Lattice Gauge Theory


The Physics Department at Pacific recently developed a focus area in Lattice Gauge Theory. This is a branch of particle physics in which the mathematics of the quantum nature of subatomic particles is formulated in a way that enables the equations to be solved by computers. It involves various areas of knowledge, including:

  • Quantum field theory (relativistic quantum mechanics)
  • Very sophisticated mathematics—both abstract areas such as topology and fiber bundles, as well as applied methods such as linear algebra and numerical analysis.
  • Computer science—researchers in this field use some of the largest and fastest computers in the world.

Professors Juge, Holland, and Hetrick were recently awarded a large 3-year grant from the National Science Foundation to carry out investigations in lattice gauge theory. Among other things, this grant has provided the department with its small parallel computer for high performance computing:

  • This machine has 9 compute nodes with 8 IBM Xeon cores each for a total of 72 compute CPU cores.

☆ ☆ ☆ ☆ ☆ ☆ ☆

_Set tasks_.
a - For the lattice gauge theory text, decide whether each statement agrees with it. Answer yes or no for each, and quote the words that settle it.
(i) The professors' grant came from the National Science Foundation.
(ii) The grant covers a period of five years.
(iii) The department's parallel computer has 72 compute CPU cores in total.
b - Please write the next part of the lattice gauge theory text, picking up after its final sentence.
The records have nothing to do with the lattice gauge theory text or with anything asked about it.

_Recorded data_.

☆ ☆ ☆ ☆ ☆ ☆ ☆

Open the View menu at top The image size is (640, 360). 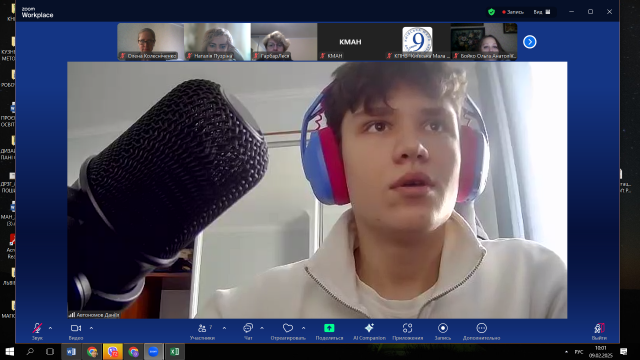pos(542,12)
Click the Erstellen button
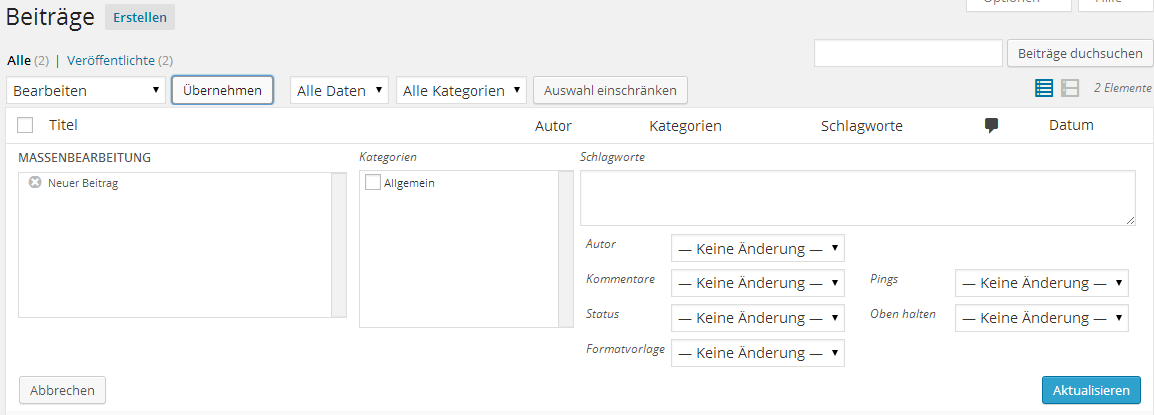This screenshot has width=1154, height=415. point(139,17)
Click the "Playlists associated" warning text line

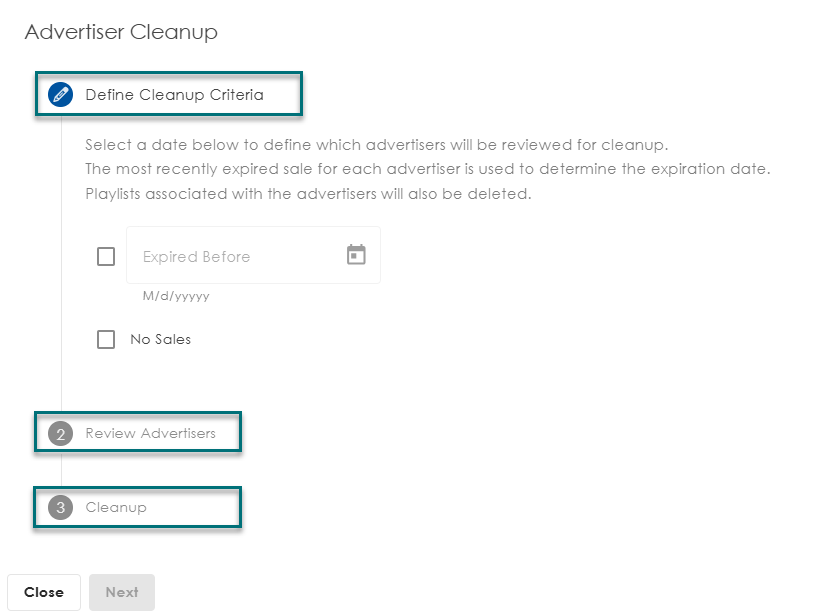click(x=308, y=193)
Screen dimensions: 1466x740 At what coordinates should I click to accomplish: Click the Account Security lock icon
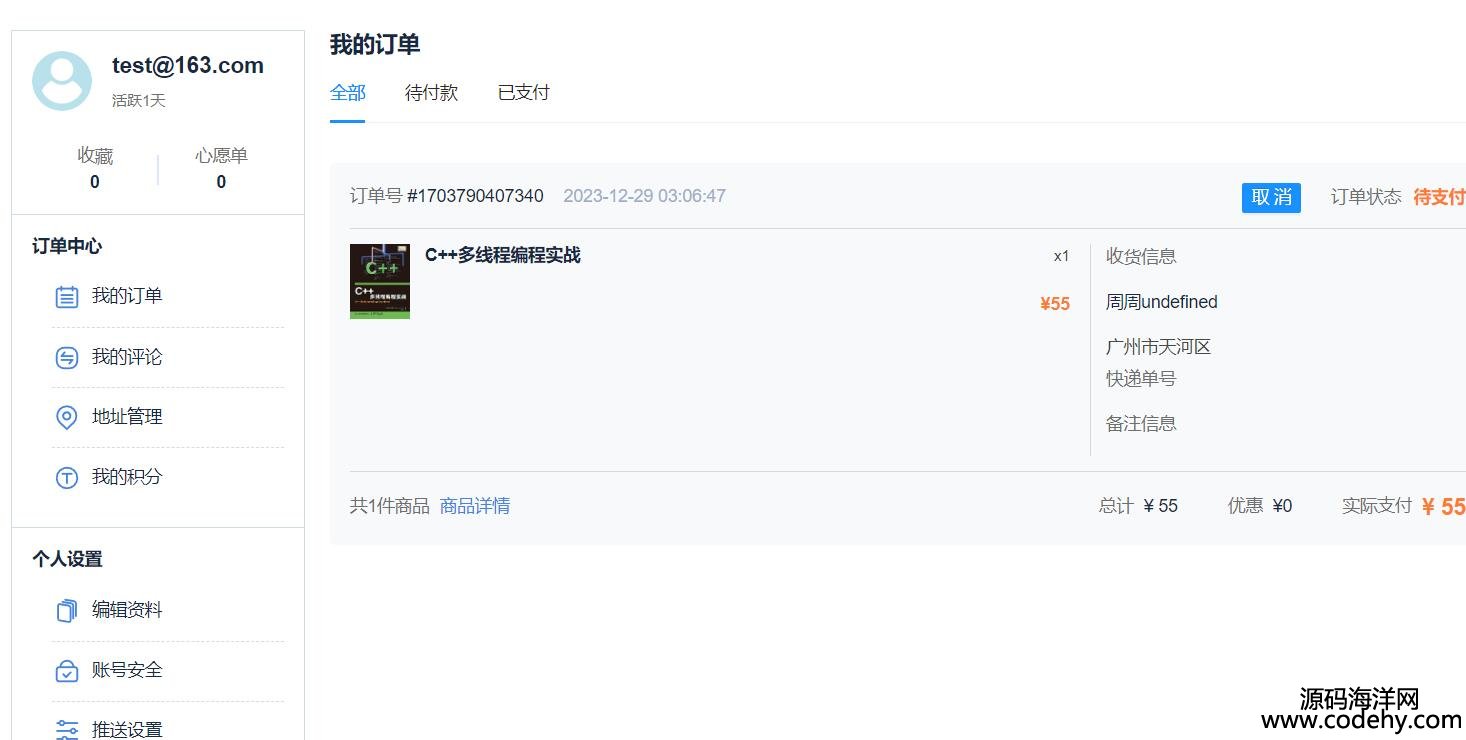(x=67, y=671)
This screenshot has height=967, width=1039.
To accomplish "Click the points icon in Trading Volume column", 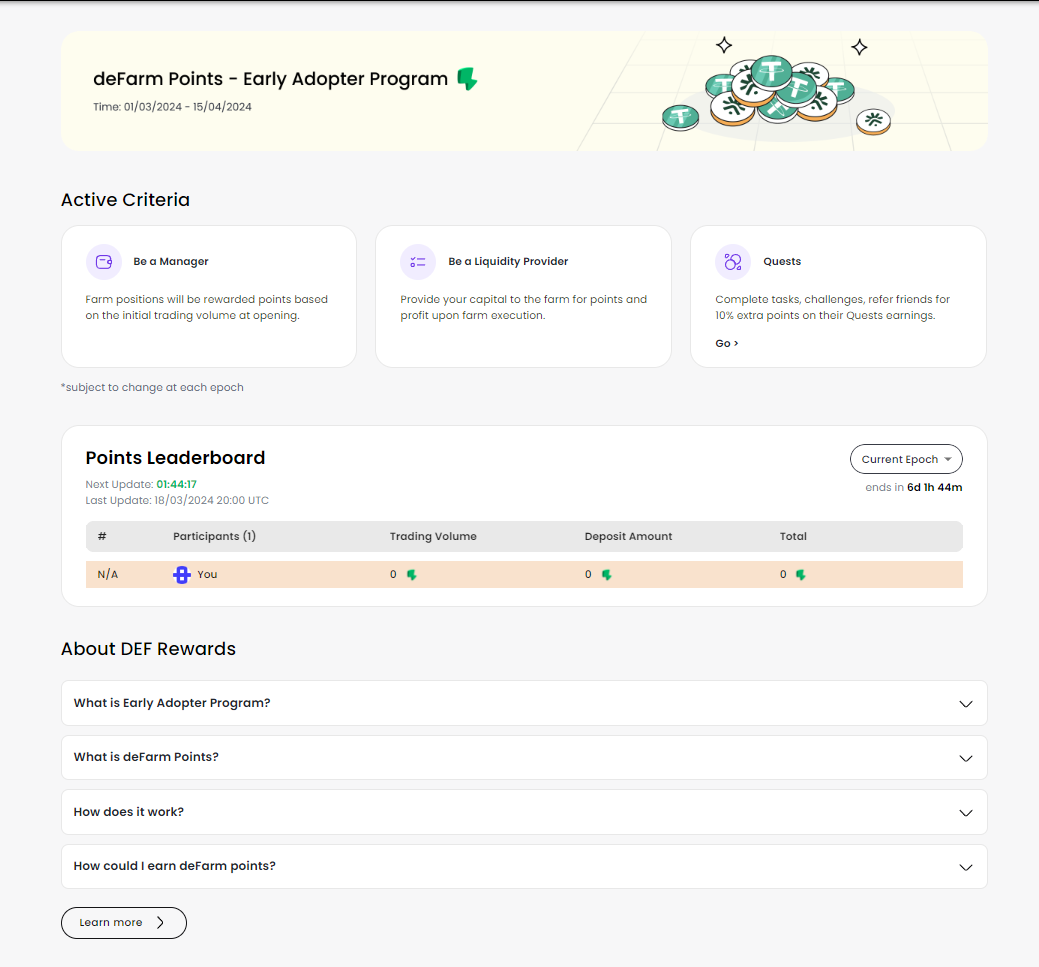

☆ ☆ ☆ ☆ ☆ ☆ ☆

_In response_.
a -
(i) Yes: "a large 3-year grant from the National Science Foundation"
(ii) No: "a large 3-year grant"
(iii) Yes: "for a total of 72 compute CPU cores"

b -
  • Program execution on the machine is coordinated by the master node with CPU 4 cores and 3 terabytes of disk space.

If you'd like additional information about this group's efforts please visit the web page for the Pacific Lattice Group.

Research in Quantum Gravity


Professor Birmingham is a high energy physics theorist with interests in black hole physics, topological field theories, quantum gravity and string theory. His recent work has been elucidating the response of quantum fields near a black hole under a perturbation (a kick to the black hole).